KEYWORD SEARCHES: Try keywords searches to find a few likely books, then view and click on the "official" subject headings in the full record. For example: If you do a keyword search on UNITED STATES MEXICO BORDER, and look at the full record of relevant items, you'll see the Subject term MEXICAN-AMERICAN BORDER REGION.  Clicking on that Subject heading, or typing that exact phrase as a Subject or General Subject search, will bring up many hundreds of results.

SUBJECT HEADINGS: Library of Congress Subject Headings (LCSH) are the subject terms used to catalog books in most academic libraries. They are often not intuitive, and must be entered very precisely; starting out a search by doing a search in UC Library Search, then filtering by Subject, often produces no results.

Finding books

UC Library Search: Massive shared site listing books, journals, articles, newspapers, government publications, maps, primary sources, reference works, audiovisuals, and much more, from holdings across UC and beyond; many items include embedded direct links to associated owned, subscribed, or open access online databases and sites. Search results can be faceted to limit to certain formats, publication dates, languages, and such. Includes request options for delivery/loans from other institutions.

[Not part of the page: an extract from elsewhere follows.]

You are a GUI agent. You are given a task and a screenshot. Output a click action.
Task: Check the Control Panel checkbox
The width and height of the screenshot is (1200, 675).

Circuit: This consortium features the combined catalogs of UCSD, SDSU, USD, plus the San Diego City and San Diego County public library systems, for books only.  Books may be requested online and are often delivered with a few days. (Recent, popular public library books are often in high demand and can take longer to arrive.)  Books are checked out, renewed, and otherwise treated as UCSD materials.

HathiTrust: The HathiTrust Digital Library is a digital preservation repository and a vast library holdings research platform. It provides long-term preservation and access services for public domain and copyrighted content from a variety of sources, including Google, the Internet Archive, Microsoft, and in-house partner institution initiatives. Content is full-text searchable; most items published before 1929 are full-text viewable and downloadable, and nearly all US federal government publications offer full-view rights. Historical journals and books content within is quite rich.

Internet Archive: A non-profit library of millions of free books, movies, software, music, websites, and more, with many deep holdings of digital scans of older, even rare books and pamphlets from major research libraries. Much printed content is open access, but other items require a free, personal IA account login to read fully.